My dissertation was completed in 1996 and eventually became my first book,
Contagion and Confinement
, published in 1998, after I had returned to Columbia as an assistant professor. My second book,
The Breast Cancer Wars
, contained even more dramatic examples of hubris from this era. Surgeons, often more impressed with their ability to perform heroic operations than with the actual value of such procedures, removed ribs, arms, and legs of certain patients with advanced cancers in an effort to remove every last cancer cell. “The purpose of the surgeon to divorce his patient from the cancer,” coldly wrote George T. Pack in 1951, “appears to be limited solely by the ability of the human remnant to survive.” One surgeon termed patient-activist Rose Kushner’s pathbreaking 1975 book on breast cancer “a piece of garbage.” Avoiding a radical mastectomy due to “feminine whims,” another surgeon wrote derisively, would result in a “dead woman with a somewhat more pleasant-appearing chest wall.”

I don’t exactly recall when I started making connections between these types of statements and my father, but it was most likely in the early 1990s as I was pursuing my degrees in bioethics and history. To be sure, he had never had the occasion to lock up tuberculosis patients or to remove any organs, let alone limbs. But as I became more and more involved in studying the history of bioethics, I found worrisome parallels. One of the first I learned about was my father’s participation in human experimentation in which informed consent had not been obtained from the subjects. We had been discussing such research in 1994 after the journalist Eileen Welsome broke the astounding story that the US government had funded hundreds of radiation experiments performed on unknowing Americans during the Cold War years.

“I did some similar experiments when I was an infectious diseases fellow,” my father told me during a visit to Cleveland. The remark caught me by surprise. “Are you serious?” I recall exclaiming. He went on to explain that one of Louis Weinstein’s many projects had involved determining blood levels of antimicrobial drugs after subjects received injections of the medication. Such research helped doctors figure out the best dosing schedules. Weinstein’s team had conducted the experiments at the Wrentham State School, an institution for mentally disabled children, injecting the children despite the fact that they were not sick. The consent process, my father suspected, had been minimal. I immediately peppered him with questions. What did he think, in retrospect, about his participation?

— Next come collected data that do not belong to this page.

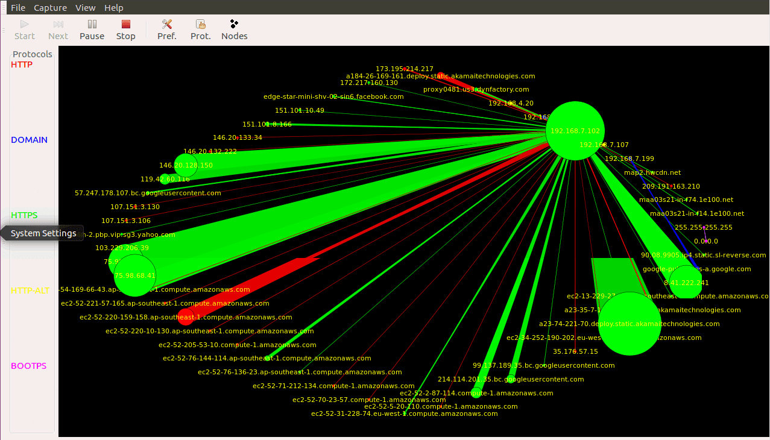Image resolution: width=770 pixels, height=440 pixels.
Task: Select the BOOTPS protocol label
Action: (28, 365)
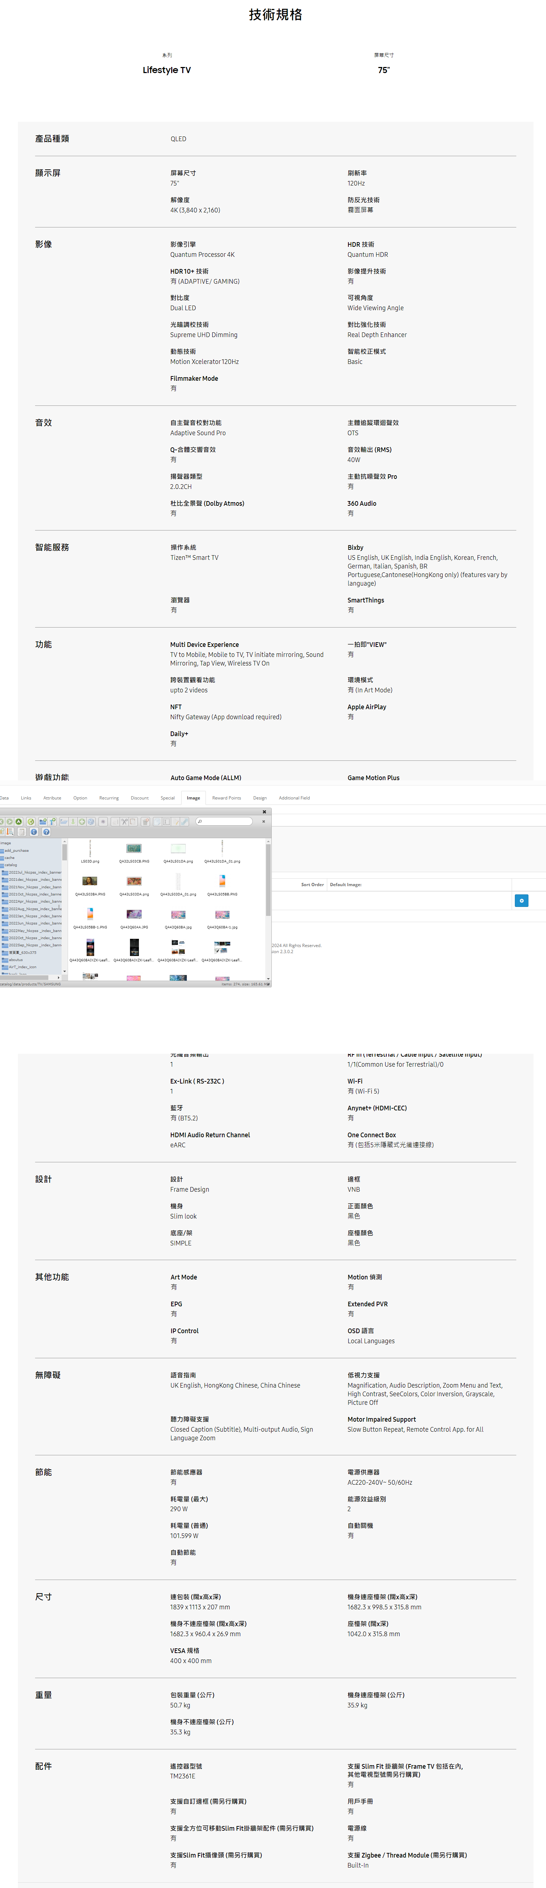Open the add_purchase folder in tree
Screen dimensions: 546x1888
click(x=16, y=850)
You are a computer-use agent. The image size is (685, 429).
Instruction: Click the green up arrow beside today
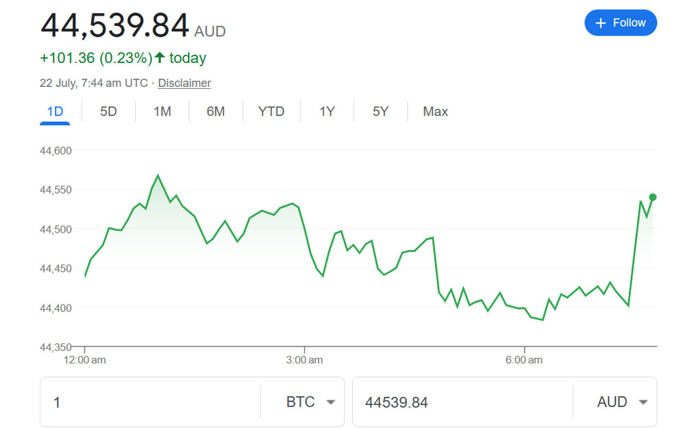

“We did things you could never do now,” he told me. Protocols, he believed, had changed for the better.

I asked my father whether he or any of his colleagues had raised eyebrows at the time of the experiments. Did anyone ever mention the post–World War II Nuremberg Code that specifically prohibited this type of research? The answer was an emphatic no.

“These institutions were glad to participate in prestigious research,” my dad said. “And so were Weinstein’s fellows.”

When I looked up the Wrentham State School, which was located in Wrentham, Massachusetts, thirty miles south of Boston, it sounded eerily like the other institutions that populated articles and books that criticized unethical human experimentation. Wrentham, founded in 1906, housed what were originally called feebleminded and later mentally retarded children. It turns out that some of the radiation experiments unearthed by Welsome had taken place there in 1961, concurrently with the Weinstein group’s investigation of antimicrobial-drug blood levels.